特に、高出力のソフトウェア音源のステレオサウンドをモノラルファイルに変換して書き出すときに多いのですが、変換時にオーディオファイルをクリップさせてはいけません。
安全策として、マスターアウト(CUBASEではStereo Out)にリミッターを立ち上げて、出力レベルを 0.0dBを越えないように調節しておくと間違いがありません。
CUBASE Elements 以上のエディションに標準搭載している「Brickwall Limiter」で解説すると、INPUT「0.0dB」、OUTPUT「-0.1dB」、Threshold 「0.0dB」、RELESE「AUTO」にしておけば、オーディオファイルが 0.0dB を越えてクリップすることはありません。
使用するリミッターは「Brickwall Limiter」でなくても良いですが、初心者の方は音の変化が少ないプラグインがおすすめです。
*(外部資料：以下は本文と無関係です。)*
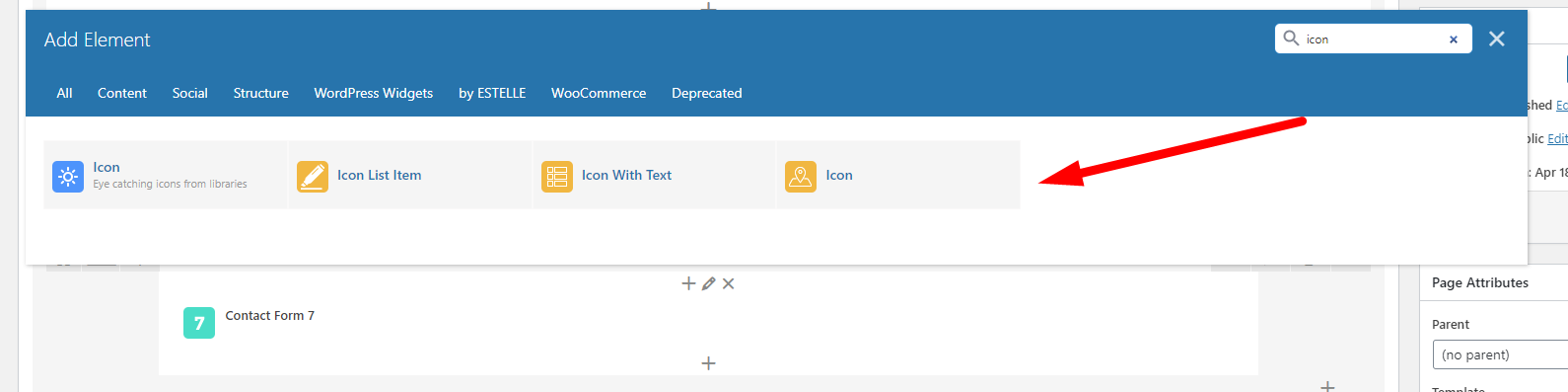1568x392 pixels.
Task: Open the WordPress Widgets category
Action: (374, 93)

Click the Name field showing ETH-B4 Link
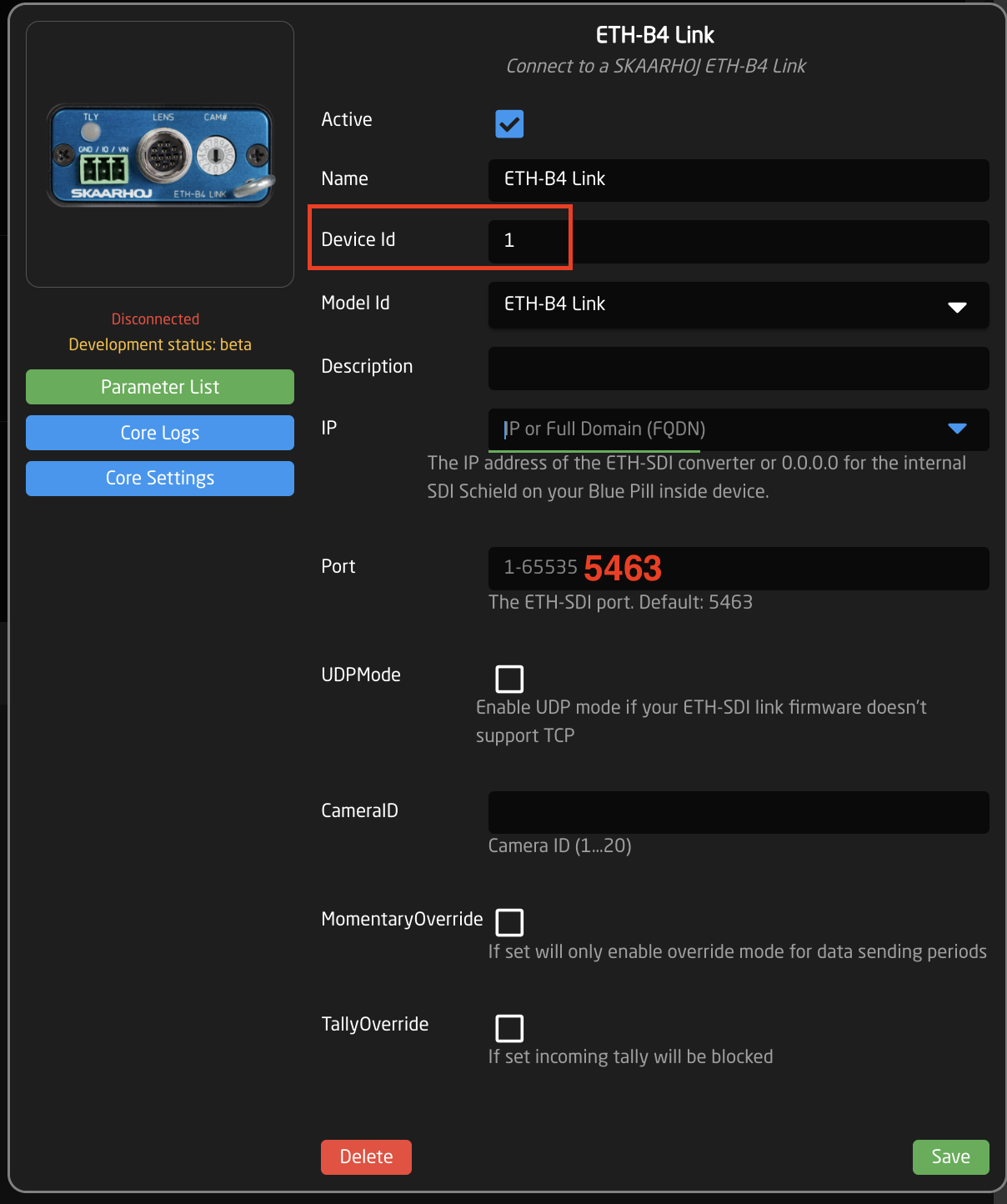(738, 180)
補足として、プロのミックスエンジニアの方の中には、ミックスの準備として、書き出し(読み込み)の段階で、全トラックにアナログ系のコンプ/リミッターを必ず通す、といったようなこだわりを持っている方もいます。
まとめ
前回と今回で、曲を構成するボーカルや楽器のオーディオファイルへの変換がすべて終了しました。
次回はミックス前の下準備として、トラックの整理について解説します。